Changing patterns of genetic differentiation in the slender wild oat, Avena barbata

Abstract

The slender wild oat (Avena barbata) was widely studied in California using allozymes in the 1970s and interpreted as a case of ecotypic adaptation to contrasting moisture environments. However, common garden studies suggested that the moist-associated ("mesic") ecotype had high fitness in both moist and dry habitats, thus predicting an adaptive spread into areas occupied by the dry associated ("xeric") ecotype. To test this prediction, we revisited 100 populations of A. barbata that were screened genetically 40 y ago. As expected, mesic allozyme and morphological markers are much more common than in the 1970s. The less-fit xeric ecotype, while still widespread, has declined markedly in range and frequency. Genotyping by sequencing of modern populations reveals striking genetic uniformity within each of the two ecotypes. In recombinants between the two ecotypes, the mesic allele at a major fitness quantitative trait locus (QTL) shows a high frequency but so do many other genomic regions not identified as fitness QTL. Additional introduced genotypes are diverse and more widespread than in the past, and our results show that these have spread into the former range of the xeric ecotype to an even greater extent than the mesic ecotype has. While these results confirm the prediction of contemporary evolution from common gardens, they also suggest that much of the change has been driven by additional waves of introduced genotypes.
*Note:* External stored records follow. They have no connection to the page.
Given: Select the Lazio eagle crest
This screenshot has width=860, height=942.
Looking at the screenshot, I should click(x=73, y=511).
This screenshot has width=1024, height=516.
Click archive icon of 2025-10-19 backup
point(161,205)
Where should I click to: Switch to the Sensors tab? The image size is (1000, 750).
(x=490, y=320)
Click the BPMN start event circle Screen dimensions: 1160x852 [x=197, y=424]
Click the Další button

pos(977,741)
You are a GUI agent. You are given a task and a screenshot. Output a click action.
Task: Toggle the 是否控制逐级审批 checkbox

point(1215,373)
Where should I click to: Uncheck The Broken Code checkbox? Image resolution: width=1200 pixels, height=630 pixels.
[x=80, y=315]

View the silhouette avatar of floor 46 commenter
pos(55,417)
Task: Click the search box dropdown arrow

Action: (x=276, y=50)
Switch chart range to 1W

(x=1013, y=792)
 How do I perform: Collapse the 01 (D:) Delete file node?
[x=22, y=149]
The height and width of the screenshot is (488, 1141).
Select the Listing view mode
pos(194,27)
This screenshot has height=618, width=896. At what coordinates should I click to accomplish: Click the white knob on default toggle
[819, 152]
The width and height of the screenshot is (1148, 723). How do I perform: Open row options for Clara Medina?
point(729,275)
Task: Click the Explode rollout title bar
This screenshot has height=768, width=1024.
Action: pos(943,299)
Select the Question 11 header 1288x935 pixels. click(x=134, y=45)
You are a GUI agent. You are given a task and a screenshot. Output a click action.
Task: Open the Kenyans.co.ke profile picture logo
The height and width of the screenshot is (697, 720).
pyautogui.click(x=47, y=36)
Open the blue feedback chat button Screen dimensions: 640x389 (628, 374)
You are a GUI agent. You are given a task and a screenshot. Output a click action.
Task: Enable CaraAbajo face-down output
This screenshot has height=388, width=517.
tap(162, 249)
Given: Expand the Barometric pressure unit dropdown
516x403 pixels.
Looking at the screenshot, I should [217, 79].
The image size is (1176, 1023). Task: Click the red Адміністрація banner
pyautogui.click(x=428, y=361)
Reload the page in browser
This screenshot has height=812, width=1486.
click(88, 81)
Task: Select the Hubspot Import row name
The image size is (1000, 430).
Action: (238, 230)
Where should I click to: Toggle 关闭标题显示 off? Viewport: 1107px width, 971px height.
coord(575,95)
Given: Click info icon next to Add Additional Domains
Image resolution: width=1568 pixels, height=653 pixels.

Keywords: adaptation; admixture; colonization history; contemporary evolution.

Fig. 1.

Change in frequency of the mesic morphological markers (pubescent stems and light lemmas) in Avena barbata at 100 sites in California between the 1970s and 2010. Graphs depict the latitudinal cline in morph frequencies modeled using GLMM. Black lines represent the model estimate, while gray lines depict the uncertainty around the model (from 1,000 random samples from the error distribution of model parameters). Symbols plot the frequency of the morphs at each site. Statistical significance of the model in Table 1.

Fig. 2.

Tileplot depicting genotype calls at 12,415 GBS loci across 212 accessions of A. barbata collected in California in 2010. At 7,530 mapped loci, homozygotes are classified as matching the Xeric or Mesic genotypes, or belonging to a Northern genotype (allele not present in either mesic or xeric). At 4,885 loci, the same allele (Southern) was present in both mesic and xeric and thus did not segregate in the mapping population (41). Heterozygotes are shown in gray. Also shown is the cpDNA chloroplast of each accession (35). Finally, the results of Structure analysis (44) are presented estimating the proportion of each accession’s genome that derives from the mesic and xeric ecotypes or the “northern” group of genotypes. A high resolution copy of the image is presented in SI Appendix Fig. S1.

Fig. 3.

Locations where at least one individual was sampled that could be classified as xeric ecotypes (orange), mesic ecotypes (blue), recombinants between mesic and xeric (green), or which contain genetic material from the “northern” group of genotypes (purple). Individuals are classified based on allozyme data (43, 45, 46) in the 1970s and based upon GBS results (Fig. 2) in 2010. We classified individuals as recombinant if they contain a mixture of the alleles present in the mesic and xeric genotypes. Any individuals with “third” alleles (i.e., alleles not present in either mesic or xeric) were classified as “northern.” For GBS data, we set a minimum of 10% third alleles to be considered northern.

Fig. 4.

Intrapopulation genetic variation of GBS markers in four populations of A. barbata. The proportion of each individual’s genome that derives from the mesic, xeric, or northern genotypes is indicated by the stacked bar chart (redrawn from the output of Structure). Fiddletown (monomorphic for the xeric ecotype in 1970 (43)) was sampled widely over a contiguous area, while the other populations were sampled along transects from low elevation to high (Lick Observatory and Calistoga) and east to west (Geyserville).

Fig. 5.

Frequencies of mesic (blue) and xeric (orange) alleles across the genome in recombinants between mesic and xeric ecotypes in California in 2010. Only those recombinants that contained <10% northern genotype (from Structure; Figs. 3 and 4) were included in our calculation of the frequencies. The location of two fitness QTL (37) is indicated by bars above the graph.